Edited leukemia cells display increased sensitivity to DOT1L inhibition. (A) Bar graph represents the mean number of colonies generated per 5000 or 10⁴ seeded cells after 12 to 14 days in the presence of increasing concentrations of EPZ004777 or vehicle (DMSO). Data from 4 (MPAL) and 3 (AML) independent experiments performed in duplicate were pooled together (IC₅₀ values: MV4-11, 10 nM; MPAL/AML, 51/11 nM; K562, >50 µM). (B) Images show representative morphologies of colonies displaying decreased density after drug treatment.

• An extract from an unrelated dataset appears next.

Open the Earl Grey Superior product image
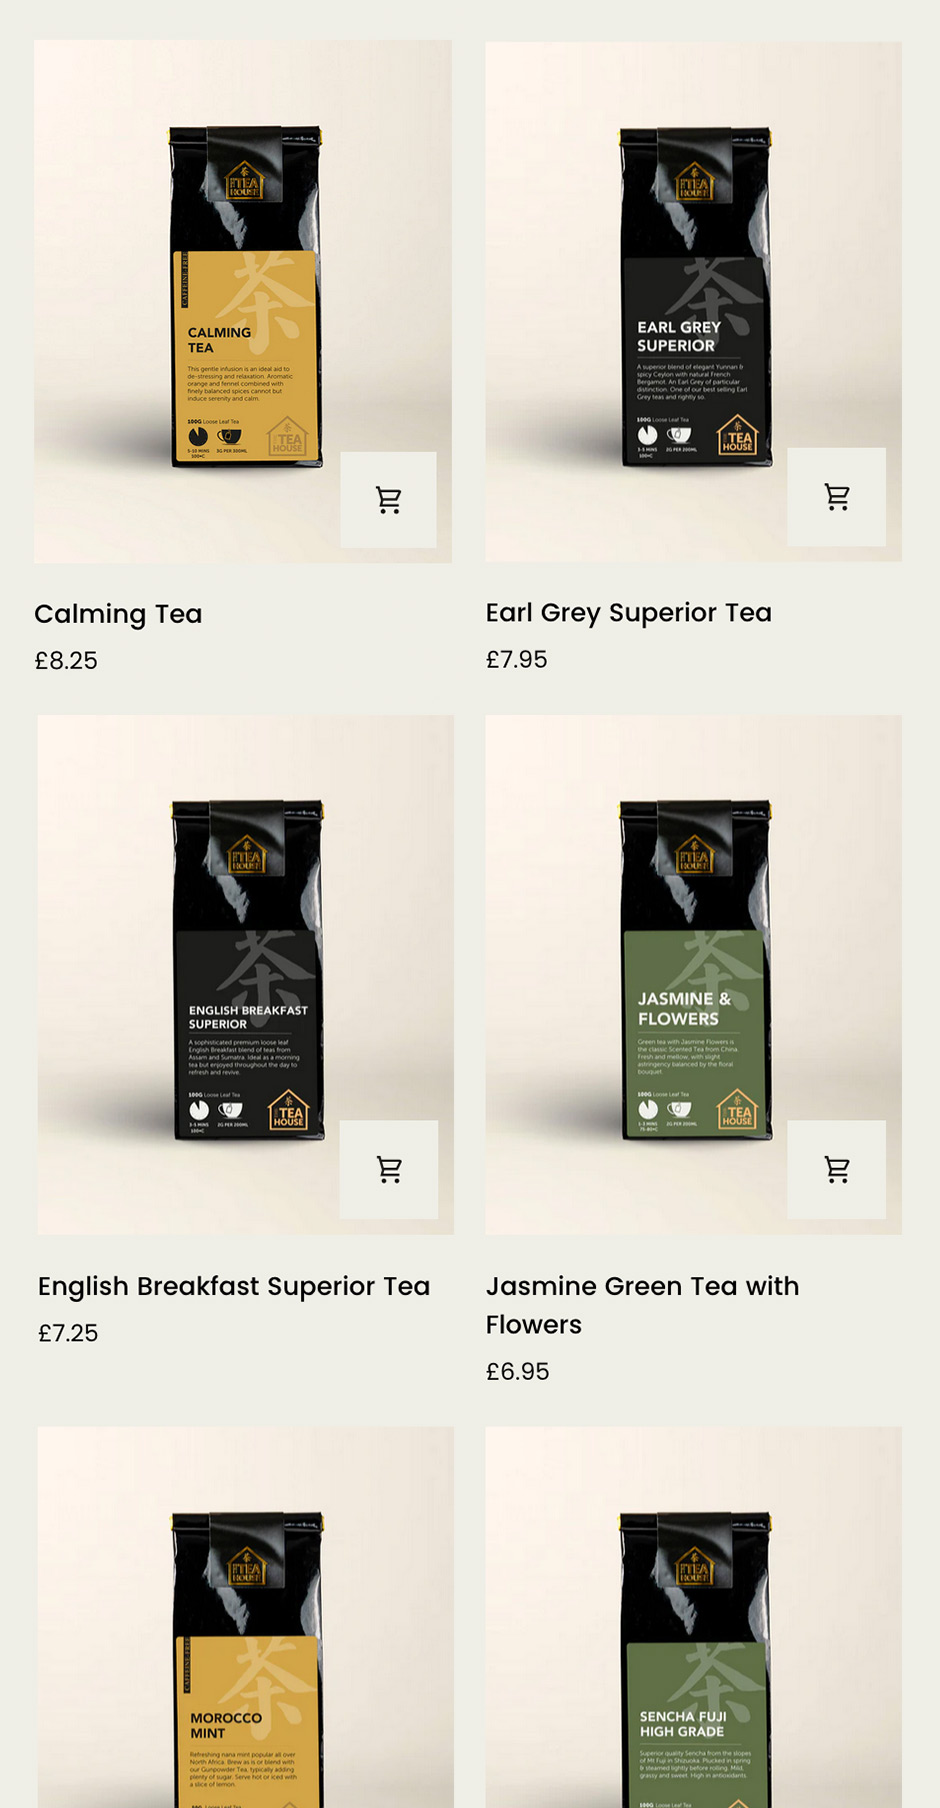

Scale bars define 100 µm. (C) MV4-11 and leukemic cells (n [MPAL] = 4; n [AML] = 3) were analyzed by flow cytometry for cell surface expression of CD14 after incubation with 10 µM EPZ04777 (black line) or DMSO (gray line) in CFC assays. (D) Representative qPCR analyses of MLL target genes show decreasing levels relative to DMSO treatment. Shown are representative data from 1 of 4 (MPAL) and 3 (AML) independent experiments. *P < .05 was considered statistically significant. Error bars indicate SEM.